EXERCISE DATA section start
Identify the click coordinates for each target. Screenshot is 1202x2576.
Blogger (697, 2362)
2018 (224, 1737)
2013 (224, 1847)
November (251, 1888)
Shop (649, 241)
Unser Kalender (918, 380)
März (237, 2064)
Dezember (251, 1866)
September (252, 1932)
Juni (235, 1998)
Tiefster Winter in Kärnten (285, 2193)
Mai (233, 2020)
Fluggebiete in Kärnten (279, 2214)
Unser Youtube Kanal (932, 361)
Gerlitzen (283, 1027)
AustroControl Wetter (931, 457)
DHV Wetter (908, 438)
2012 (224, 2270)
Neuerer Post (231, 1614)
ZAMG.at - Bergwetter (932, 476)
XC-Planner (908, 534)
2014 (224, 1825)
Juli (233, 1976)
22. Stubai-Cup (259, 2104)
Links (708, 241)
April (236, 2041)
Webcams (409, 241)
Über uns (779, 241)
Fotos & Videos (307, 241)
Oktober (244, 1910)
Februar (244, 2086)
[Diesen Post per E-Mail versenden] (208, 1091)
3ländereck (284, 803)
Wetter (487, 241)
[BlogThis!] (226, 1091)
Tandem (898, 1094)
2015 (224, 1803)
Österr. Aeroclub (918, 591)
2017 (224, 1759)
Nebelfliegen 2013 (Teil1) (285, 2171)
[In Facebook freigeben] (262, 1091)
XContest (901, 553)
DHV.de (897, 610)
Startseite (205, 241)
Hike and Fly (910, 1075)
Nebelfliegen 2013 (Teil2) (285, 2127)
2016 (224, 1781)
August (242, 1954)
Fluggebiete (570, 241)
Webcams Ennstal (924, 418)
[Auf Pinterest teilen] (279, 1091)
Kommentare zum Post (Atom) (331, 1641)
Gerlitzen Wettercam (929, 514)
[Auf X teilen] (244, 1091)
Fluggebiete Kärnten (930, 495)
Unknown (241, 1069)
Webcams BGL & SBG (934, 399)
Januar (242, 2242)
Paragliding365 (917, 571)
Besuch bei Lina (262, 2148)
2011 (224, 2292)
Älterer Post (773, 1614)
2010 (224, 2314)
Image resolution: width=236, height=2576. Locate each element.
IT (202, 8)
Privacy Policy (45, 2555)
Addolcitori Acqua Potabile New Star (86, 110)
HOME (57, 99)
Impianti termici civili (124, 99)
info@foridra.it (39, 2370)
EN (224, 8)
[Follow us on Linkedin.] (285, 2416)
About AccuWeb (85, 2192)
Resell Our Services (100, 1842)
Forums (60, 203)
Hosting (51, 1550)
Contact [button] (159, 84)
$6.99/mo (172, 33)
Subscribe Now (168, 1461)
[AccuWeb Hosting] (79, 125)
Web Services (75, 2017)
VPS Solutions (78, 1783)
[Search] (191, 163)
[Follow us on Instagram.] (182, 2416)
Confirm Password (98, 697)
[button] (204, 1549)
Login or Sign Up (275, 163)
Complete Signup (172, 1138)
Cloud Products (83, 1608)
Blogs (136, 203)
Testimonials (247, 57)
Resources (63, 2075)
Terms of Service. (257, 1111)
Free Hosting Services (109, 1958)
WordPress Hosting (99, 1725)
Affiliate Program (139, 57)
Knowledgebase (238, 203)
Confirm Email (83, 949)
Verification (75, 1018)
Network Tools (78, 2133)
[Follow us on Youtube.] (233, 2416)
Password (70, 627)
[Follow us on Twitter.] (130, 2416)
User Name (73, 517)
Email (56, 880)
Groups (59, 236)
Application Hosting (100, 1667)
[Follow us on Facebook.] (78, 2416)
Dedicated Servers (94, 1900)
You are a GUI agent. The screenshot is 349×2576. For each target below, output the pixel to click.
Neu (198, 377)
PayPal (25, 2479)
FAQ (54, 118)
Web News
EXERCISE DATA section end
WHAT YOU SHOULD DO:
Please make an exact copy of each record.

ANSWER:
Identify the click coordinates for each target. Screenshot is 1202x2576.
Blogger (697, 2362)
2018 (224, 1737)
2013 (224, 1847)
November (251, 1888)
Shop (649, 241)
Unser Kalender (918, 380)
März (237, 2064)
Dezember (251, 1866)
September (252, 1932)
Juni (235, 1998)
Tiefster Winter in Kärnten (285, 2193)
Mai (233, 2020)
Fluggebiete in Kärnten (279, 2214)
Unser Youtube Kanal (932, 361)
Gerlitzen (283, 1027)
AustroControl Wetter (931, 457)
DHV Wetter (908, 438)
2012 (224, 2270)
Neuerer Post (231, 1614)
ZAMG.at - Bergwetter (932, 476)
XC-Planner (908, 534)
2014 (224, 1825)
Juli (233, 1976)
22. Stubai-Cup (259, 2104)
Links (708, 241)
April (236, 2041)
Webcams (409, 241)
Über uns (779, 241)
Fotos & Videos (307, 241)
Oktober (244, 1910)
Februar (244, 2086)
[Diesen Post per E-Mail versenden] (208, 1091)
3ländereck (284, 803)
Wetter (487, 241)
[BlogThis!] (226, 1091)
Tandem (898, 1094)
2015 (224, 1803)
Österr. Aeroclub (918, 591)
2017 (224, 1759)
Nebelfliegen 2013 (Teil1) (285, 2171)
[In Facebook freigeben] (262, 1091)
XContest (901, 553)
DHV.de (897, 610)
Startseite (205, 241)
Hike and Fly (910, 1075)
Nebelfliegen 2013 (Teil2) (285, 2127)
2016 (224, 1781)
August (242, 1954)
Fluggebiete (570, 241)
Webcams Ennstal (924, 418)
[Auf Pinterest teilen] (279, 1091)
Kommentare zum Post (Atom) (331, 1641)
Gerlitzen Wettercam (929, 514)
[Auf X teilen] (244, 1091)
Fluggebiete Kärnten (930, 495)
Unknown (241, 1069)
Webcams BGL & SBG (934, 399)
Januar (242, 2242)
Paragliding365 (917, 571)
Besuch bei Lina (262, 2148)
2011 (224, 2292)
Älterer Post (773, 1614)
2010 (224, 2314)
Image resolution: width=236, height=2576. Locate each element.
IT (202, 8)
Privacy Policy (45, 2555)
Addolcitori Acqua Potabile New Star (86, 110)
HOME (57, 99)
Impianti termici civili (124, 99)
info@foridra.it (39, 2370)
EN (224, 8)
[Follow us on Linkedin.] (285, 2416)
About AccuWeb (85, 2192)
Resell Our Services (100, 1842)
Forums (60, 203)
Hosting (51, 1550)
Contact [button] (159, 84)
$6.99/mo (172, 33)
Subscribe Now (168, 1461)
[AccuWeb Hosting] (79, 125)
Web Services (75, 2017)
VPS Solutions (78, 1783)
[Search] (191, 163)
[Follow us on Instagram.] (182, 2416)
Confirm Password (98, 697)
[button] (204, 1549)
Login or Sign Up (275, 163)
Complete Signup (172, 1138)
Cloud Products (83, 1608)
Blogs (136, 203)
Testimonials (247, 57)
Resources (63, 2075)
Terms of Service. (257, 1111)
Free Hosting Services (109, 1958)
WordPress Hosting (99, 1725)
Affiliate Program (139, 57)
Knowledgebase (238, 203)
Confirm Email (83, 949)
Verification (75, 1018)
Network Tools (78, 2133)
[Follow us on Youtube.] (233, 2416)
Password (70, 627)
[Follow us on Twitter.] (130, 2416)
User Name (73, 517)
Email (56, 880)
Groups (59, 236)
Application Hosting (100, 1667)
[Follow us on Facebook.] (78, 2416)
Dedicated Servers (94, 1900)
You are a GUI agent. The screenshot is 349×2576. For each target below, output the pixel to click.
Neu (198, 377)
PayPal (25, 2479)
FAQ (54, 118)
Web News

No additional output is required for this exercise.